(Records drawn from a dataset)
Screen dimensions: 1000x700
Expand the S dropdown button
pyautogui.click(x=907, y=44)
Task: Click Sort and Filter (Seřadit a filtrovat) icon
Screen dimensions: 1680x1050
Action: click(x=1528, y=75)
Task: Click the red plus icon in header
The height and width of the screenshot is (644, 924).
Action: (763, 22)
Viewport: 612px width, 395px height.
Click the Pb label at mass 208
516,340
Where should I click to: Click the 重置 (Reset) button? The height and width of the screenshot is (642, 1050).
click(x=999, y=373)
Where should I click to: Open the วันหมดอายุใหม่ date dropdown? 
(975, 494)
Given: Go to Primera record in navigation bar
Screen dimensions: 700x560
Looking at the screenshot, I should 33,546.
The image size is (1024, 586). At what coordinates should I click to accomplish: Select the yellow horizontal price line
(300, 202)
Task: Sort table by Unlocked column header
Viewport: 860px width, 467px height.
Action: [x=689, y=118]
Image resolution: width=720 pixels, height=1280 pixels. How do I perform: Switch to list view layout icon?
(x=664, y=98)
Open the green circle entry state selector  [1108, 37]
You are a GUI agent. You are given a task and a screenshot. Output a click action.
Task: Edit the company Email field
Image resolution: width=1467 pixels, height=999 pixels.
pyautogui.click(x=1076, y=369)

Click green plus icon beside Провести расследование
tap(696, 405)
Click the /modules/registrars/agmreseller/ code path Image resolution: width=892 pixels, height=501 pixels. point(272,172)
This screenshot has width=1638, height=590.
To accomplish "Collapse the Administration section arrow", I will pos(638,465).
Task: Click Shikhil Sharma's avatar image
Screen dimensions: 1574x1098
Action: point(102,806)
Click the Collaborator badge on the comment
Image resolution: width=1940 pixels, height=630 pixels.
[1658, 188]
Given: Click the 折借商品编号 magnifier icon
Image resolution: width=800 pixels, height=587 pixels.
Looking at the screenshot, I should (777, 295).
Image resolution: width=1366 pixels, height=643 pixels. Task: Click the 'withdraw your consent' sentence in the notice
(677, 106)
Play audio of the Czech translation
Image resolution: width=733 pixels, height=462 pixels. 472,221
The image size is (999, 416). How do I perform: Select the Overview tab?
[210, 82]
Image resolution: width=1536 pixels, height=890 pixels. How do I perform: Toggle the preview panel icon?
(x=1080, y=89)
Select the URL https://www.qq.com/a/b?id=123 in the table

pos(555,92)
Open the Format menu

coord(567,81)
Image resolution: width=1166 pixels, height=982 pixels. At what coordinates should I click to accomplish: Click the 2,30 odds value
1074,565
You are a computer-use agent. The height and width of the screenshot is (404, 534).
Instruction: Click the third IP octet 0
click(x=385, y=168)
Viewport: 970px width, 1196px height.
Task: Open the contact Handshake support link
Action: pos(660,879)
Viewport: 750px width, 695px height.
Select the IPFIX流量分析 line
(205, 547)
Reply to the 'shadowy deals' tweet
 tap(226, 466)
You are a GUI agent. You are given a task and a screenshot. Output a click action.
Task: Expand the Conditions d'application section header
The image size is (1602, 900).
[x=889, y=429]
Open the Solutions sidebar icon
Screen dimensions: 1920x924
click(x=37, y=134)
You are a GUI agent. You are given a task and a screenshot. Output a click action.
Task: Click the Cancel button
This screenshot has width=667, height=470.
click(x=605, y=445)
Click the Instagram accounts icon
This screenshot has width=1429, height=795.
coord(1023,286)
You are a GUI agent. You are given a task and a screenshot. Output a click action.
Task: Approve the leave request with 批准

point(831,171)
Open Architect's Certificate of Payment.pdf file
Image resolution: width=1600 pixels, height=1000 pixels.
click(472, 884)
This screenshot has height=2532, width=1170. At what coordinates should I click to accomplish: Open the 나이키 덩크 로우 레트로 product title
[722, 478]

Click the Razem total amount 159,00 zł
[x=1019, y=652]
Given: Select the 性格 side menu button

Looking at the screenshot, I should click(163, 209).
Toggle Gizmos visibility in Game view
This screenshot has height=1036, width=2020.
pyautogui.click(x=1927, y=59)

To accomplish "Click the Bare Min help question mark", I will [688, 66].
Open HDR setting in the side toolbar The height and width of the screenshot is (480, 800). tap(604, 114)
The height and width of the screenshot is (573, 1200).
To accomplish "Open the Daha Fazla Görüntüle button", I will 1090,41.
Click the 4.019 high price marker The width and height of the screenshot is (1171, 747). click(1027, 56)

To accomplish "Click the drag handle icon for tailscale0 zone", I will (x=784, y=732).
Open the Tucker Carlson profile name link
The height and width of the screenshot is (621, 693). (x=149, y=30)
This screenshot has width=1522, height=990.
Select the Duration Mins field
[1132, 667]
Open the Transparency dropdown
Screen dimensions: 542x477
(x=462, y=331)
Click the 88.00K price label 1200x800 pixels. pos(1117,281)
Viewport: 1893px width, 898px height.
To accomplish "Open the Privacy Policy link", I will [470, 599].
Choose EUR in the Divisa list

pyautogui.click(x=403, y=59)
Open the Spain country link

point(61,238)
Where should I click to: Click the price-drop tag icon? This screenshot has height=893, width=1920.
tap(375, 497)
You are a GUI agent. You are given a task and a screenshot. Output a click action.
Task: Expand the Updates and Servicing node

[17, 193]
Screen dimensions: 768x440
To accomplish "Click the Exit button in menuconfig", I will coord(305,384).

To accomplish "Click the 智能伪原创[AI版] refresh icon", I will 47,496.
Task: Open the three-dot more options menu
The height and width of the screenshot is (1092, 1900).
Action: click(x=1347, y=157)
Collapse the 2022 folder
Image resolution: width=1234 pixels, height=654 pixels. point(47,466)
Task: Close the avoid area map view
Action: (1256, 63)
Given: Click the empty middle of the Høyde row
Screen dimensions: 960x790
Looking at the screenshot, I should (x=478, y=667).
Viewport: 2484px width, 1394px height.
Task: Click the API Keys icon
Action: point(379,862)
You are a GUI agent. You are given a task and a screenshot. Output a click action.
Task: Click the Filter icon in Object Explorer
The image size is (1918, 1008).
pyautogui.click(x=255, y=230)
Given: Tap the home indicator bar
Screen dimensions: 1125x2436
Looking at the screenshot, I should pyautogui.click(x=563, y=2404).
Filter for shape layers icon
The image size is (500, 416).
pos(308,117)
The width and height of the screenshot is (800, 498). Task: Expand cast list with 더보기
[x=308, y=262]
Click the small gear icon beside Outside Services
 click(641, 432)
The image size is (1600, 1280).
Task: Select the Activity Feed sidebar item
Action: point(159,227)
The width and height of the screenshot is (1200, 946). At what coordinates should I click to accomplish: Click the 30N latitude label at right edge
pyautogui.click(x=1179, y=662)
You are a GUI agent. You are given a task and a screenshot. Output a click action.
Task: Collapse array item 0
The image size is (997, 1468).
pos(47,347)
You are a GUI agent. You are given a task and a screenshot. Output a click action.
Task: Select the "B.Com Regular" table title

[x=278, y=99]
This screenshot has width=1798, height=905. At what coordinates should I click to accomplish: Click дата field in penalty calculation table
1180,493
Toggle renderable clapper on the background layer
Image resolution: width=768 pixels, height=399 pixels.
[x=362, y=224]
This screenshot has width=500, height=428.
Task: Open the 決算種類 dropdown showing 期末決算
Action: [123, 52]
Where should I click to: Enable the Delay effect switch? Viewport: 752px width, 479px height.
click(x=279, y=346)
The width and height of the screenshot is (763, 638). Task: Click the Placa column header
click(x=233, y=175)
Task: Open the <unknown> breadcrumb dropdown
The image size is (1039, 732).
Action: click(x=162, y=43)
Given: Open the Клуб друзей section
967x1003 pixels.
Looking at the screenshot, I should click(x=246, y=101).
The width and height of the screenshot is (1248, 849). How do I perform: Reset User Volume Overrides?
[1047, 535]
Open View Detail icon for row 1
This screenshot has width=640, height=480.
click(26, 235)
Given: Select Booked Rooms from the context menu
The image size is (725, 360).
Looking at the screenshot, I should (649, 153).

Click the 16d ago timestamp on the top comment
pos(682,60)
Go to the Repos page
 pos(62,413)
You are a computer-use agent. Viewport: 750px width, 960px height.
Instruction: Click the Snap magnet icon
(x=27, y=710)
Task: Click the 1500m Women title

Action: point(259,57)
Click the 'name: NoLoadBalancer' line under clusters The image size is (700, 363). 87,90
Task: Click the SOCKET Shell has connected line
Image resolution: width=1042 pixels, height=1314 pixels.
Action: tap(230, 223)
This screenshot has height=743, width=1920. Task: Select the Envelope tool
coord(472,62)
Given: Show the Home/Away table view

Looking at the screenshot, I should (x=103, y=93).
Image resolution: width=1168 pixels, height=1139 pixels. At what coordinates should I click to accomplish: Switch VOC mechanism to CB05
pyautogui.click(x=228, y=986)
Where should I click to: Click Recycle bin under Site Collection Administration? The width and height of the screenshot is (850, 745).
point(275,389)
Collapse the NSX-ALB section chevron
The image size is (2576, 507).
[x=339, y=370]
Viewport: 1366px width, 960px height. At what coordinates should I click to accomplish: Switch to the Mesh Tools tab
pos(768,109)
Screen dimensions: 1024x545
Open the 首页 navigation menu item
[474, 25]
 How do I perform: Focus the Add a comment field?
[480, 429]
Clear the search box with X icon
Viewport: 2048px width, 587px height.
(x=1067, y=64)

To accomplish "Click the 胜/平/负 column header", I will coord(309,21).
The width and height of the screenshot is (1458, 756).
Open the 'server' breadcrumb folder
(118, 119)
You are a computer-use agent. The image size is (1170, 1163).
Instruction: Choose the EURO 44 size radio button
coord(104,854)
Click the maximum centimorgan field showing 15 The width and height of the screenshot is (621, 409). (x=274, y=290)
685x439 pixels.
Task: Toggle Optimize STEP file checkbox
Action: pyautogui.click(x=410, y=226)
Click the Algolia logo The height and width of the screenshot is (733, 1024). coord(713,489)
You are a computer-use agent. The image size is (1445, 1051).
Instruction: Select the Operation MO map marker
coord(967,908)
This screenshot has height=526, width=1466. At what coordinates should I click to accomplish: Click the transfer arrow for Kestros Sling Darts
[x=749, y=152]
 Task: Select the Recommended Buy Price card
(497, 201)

Exercise aim
Set down the lines of the records exactly, from the first one through the line containing "Task: Click Shikhil Sharma's avatar image", and add nothing else.

Result of this exercise
Screen dimensions: 1000x700
Expand the S dropdown button
pyautogui.click(x=907, y=44)
Task: Click Sort and Filter (Seřadit a filtrovat) icon
Screen dimensions: 1680x1050
Action: click(x=1528, y=75)
Task: Click the red plus icon in header
The height and width of the screenshot is (644, 924).
Action: (763, 22)
Viewport: 612px width, 395px height.
Click the Pb label at mass 208
516,340
Where should I click to: Click the 重置 (Reset) button? The height and width of the screenshot is (642, 1050).
click(x=999, y=373)
Where should I click to: Open the วันหมดอายุใหม่ date dropdown? 
(975, 494)
Given: Go to Primera record in navigation bar
Screen dimensions: 700x560
Looking at the screenshot, I should 33,546.
The image size is (1024, 586). At what coordinates should I click to accomplish: Select the yellow horizontal price line
(300, 202)
Task: Sort table by Unlocked column header
Viewport: 860px width, 467px height.
Action: [x=689, y=118]
Image resolution: width=720 pixels, height=1280 pixels. How do I perform: Switch to list view layout icon?
(x=664, y=98)
Open the green circle entry state selector  [1108, 37]
You are a GUI agent. You are given a task and a screenshot. Output a click action.
Task: Edit the company Email field
Image resolution: width=1467 pixels, height=999 pixels.
pyautogui.click(x=1076, y=369)

Click green plus icon beside Провести расследование
tap(696, 405)
Click the /modules/registrars/agmreseller/ code path Image resolution: width=892 pixels, height=501 pixels. point(272,172)
This screenshot has width=1638, height=590.
To accomplish "Collapse the Administration section arrow", I will pos(638,465).
Task: Click Shikhil Sharma's avatar image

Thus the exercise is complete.